Towards Zero: a hot mess of wonky accents and dubious furs

This vaguely dirty take on Agatha Christie isn’t shocking – at times, it’s laughable and a bit gross.

By Rachel Cooke

Splash! Or do I mean splat? In fact, it’s both in the case of the BBC’s latest vaguely dirty Agatha Christie update, Towards Zero. Seen from the top of the Devon cliffs where a grand house called Gull’s Point signals entitlement from every last portico, the aquamarine sea is bright and roiling, the rocks below promising death and destruction. But even if a couple of people will indeed get it, their starched pillowcases stained deep red by early morning, the dramatic potential somehow remains unfulfilled. Portentousness is boring when overly laboured, and class war – an obsession of these adaptations – a bit tiresome given that most of us are only watching for the servants and the cocktails, the feeling of a summer’s day that will never end.

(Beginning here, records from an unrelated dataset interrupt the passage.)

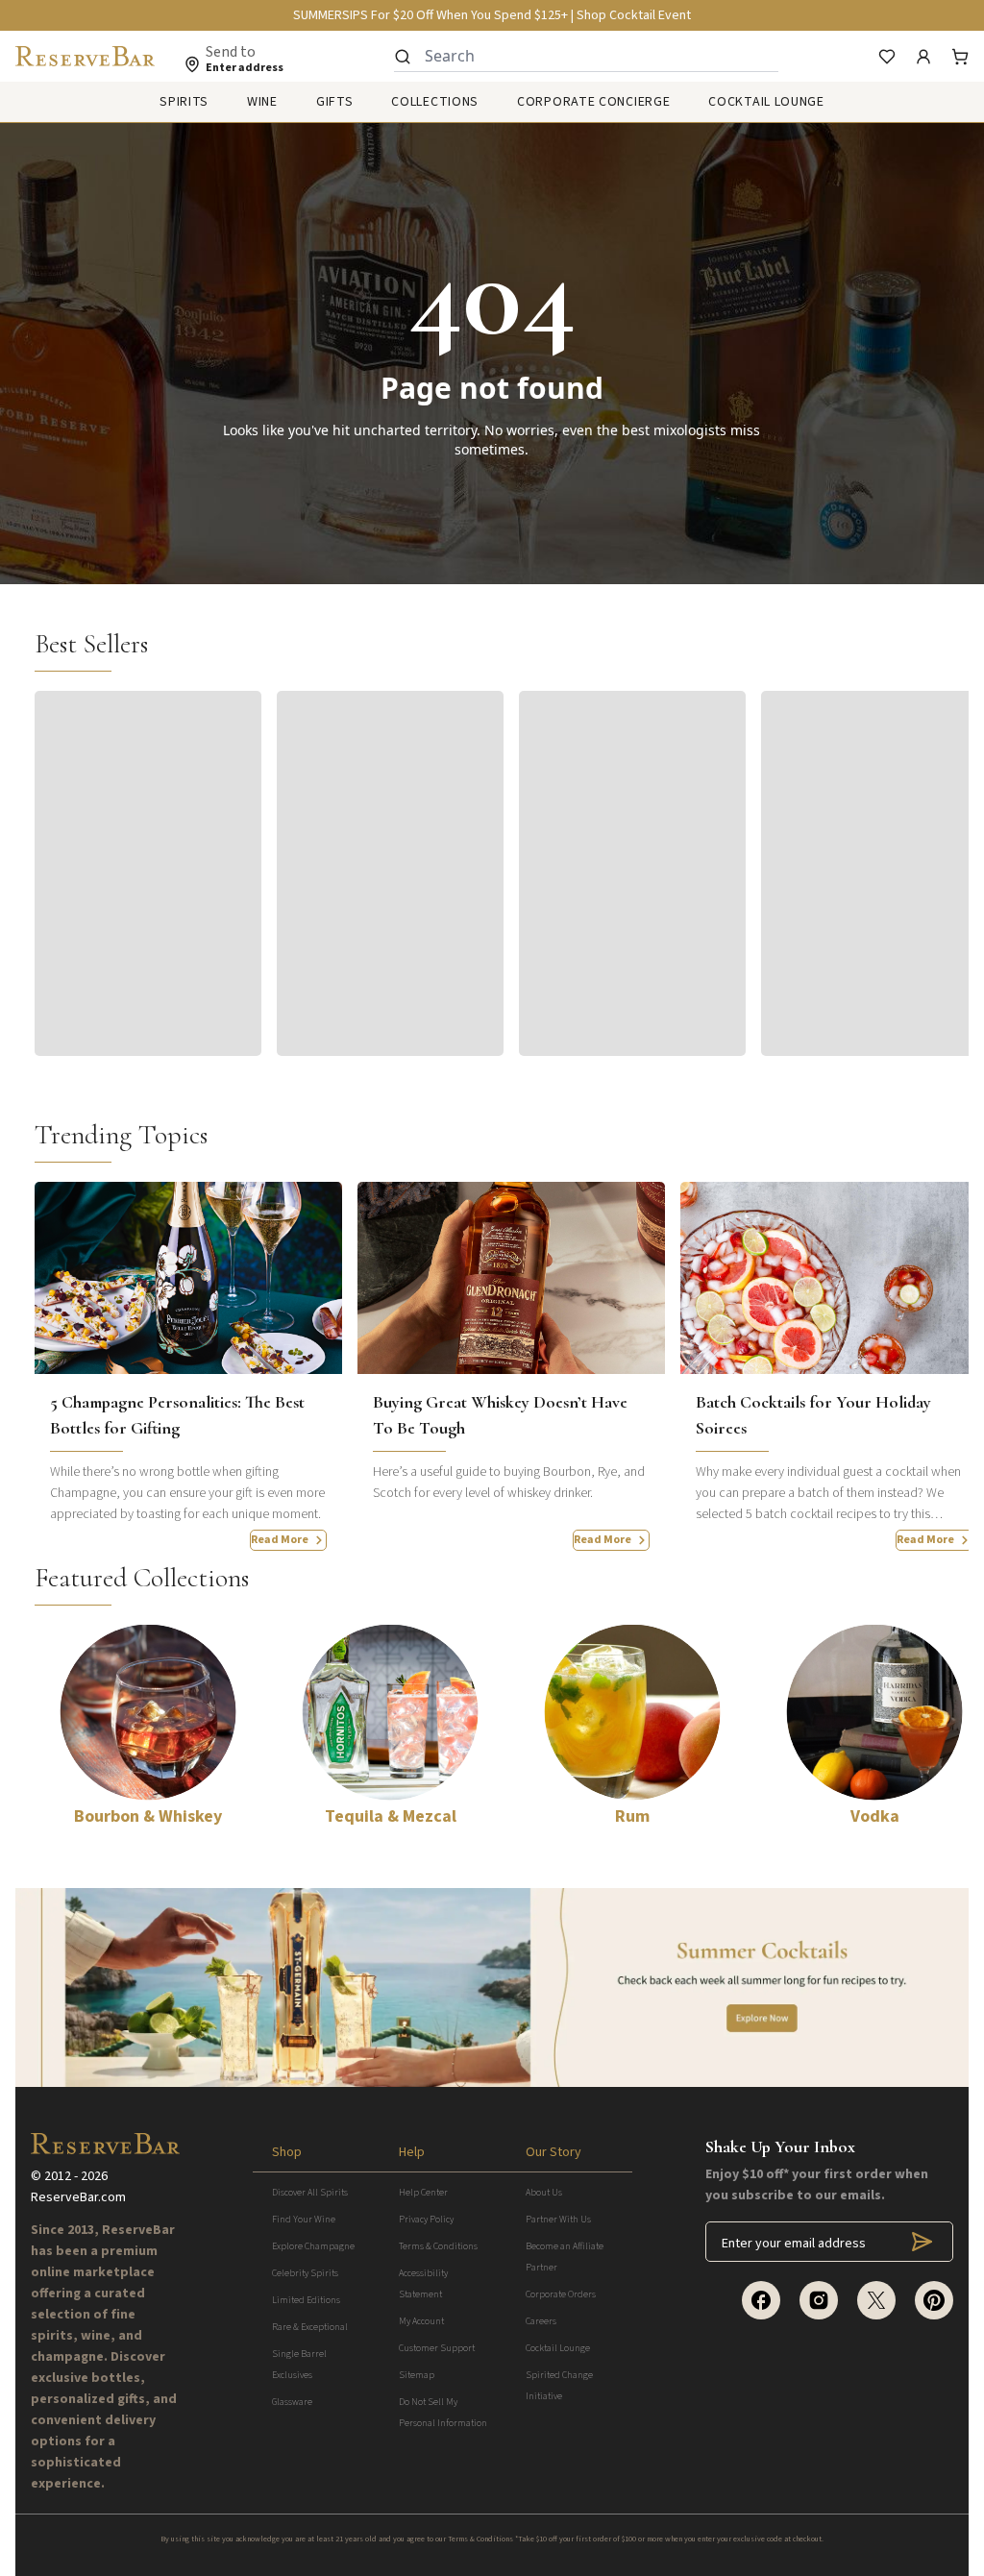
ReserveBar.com (78, 2197)
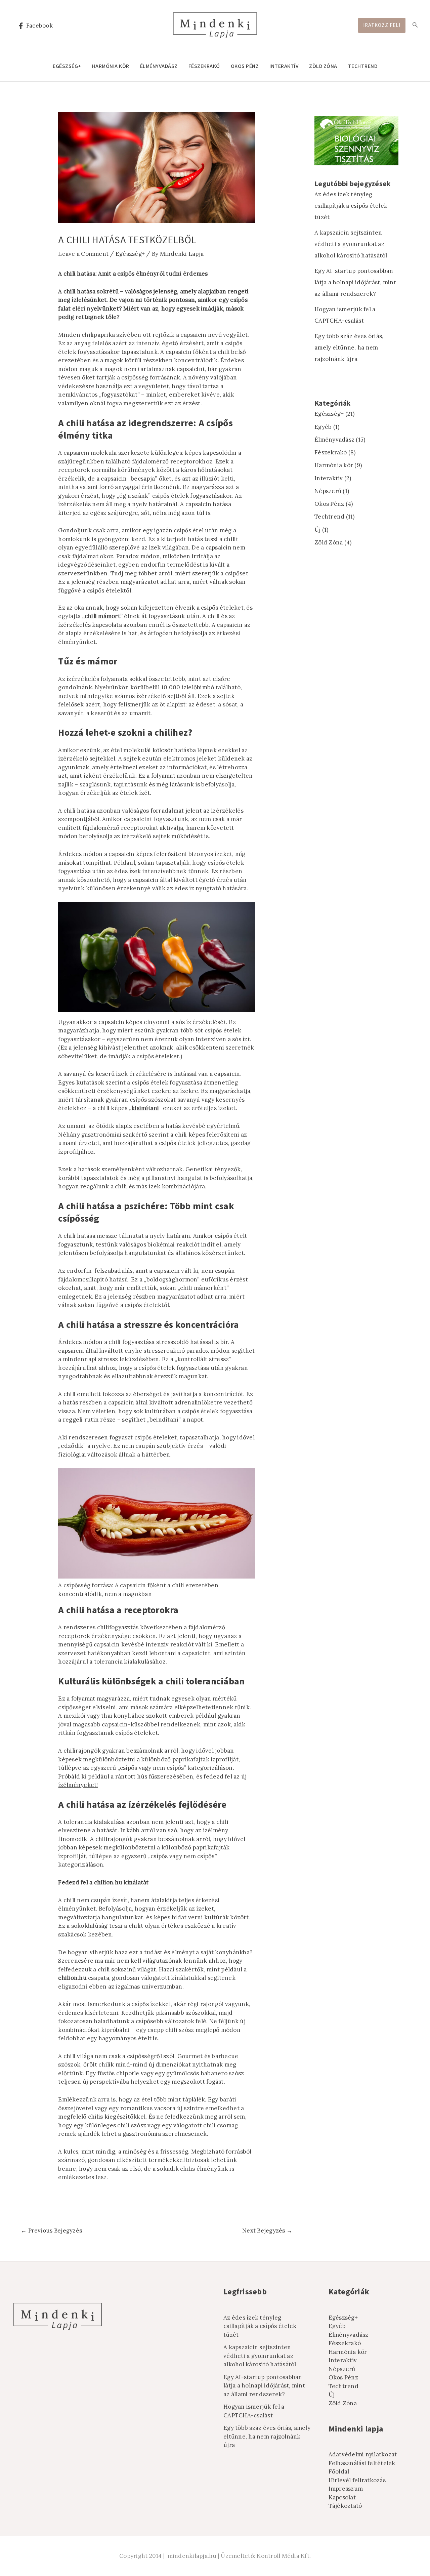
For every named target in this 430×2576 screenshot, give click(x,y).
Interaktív (283, 66)
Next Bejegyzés (267, 2230)
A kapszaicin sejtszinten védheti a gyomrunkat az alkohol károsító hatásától (350, 244)
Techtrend (363, 66)
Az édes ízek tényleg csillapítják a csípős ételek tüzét (350, 206)
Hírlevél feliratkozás (357, 2480)
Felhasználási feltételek (362, 2463)
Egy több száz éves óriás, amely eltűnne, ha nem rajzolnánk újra (348, 347)
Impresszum (346, 2488)
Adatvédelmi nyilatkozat (363, 2454)
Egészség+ (67, 66)
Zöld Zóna (323, 66)
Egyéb (323, 427)
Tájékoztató (345, 2505)
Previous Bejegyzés (51, 2230)
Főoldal (339, 2471)
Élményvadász (159, 66)
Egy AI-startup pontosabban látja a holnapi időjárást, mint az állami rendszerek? (355, 282)
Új (317, 529)
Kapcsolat (342, 2497)
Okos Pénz (245, 66)
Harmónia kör (110, 66)
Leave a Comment (83, 253)
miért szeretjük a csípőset (211, 573)
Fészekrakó (204, 66)
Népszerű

The writer, Rachel Bennette, has mucked about with the novel’s plot to no great effect, and it goes like this: in Devon, Lady Tressilian (Anjelica Huston), a wealthy, childless widow, awaits the arrival of her tennis star nephew Neville (Oliver Jackson-Cohen) and both his current wife, Kay (Mimi Keene), and his ex-wife, Audrey (Ella Lily Hyland). Naturally, she doesn’t approve of this arrangement – why do Neville and Kay want to spend their honeymoon with Audrey? – but in fact, this throuple may be the least of her problems.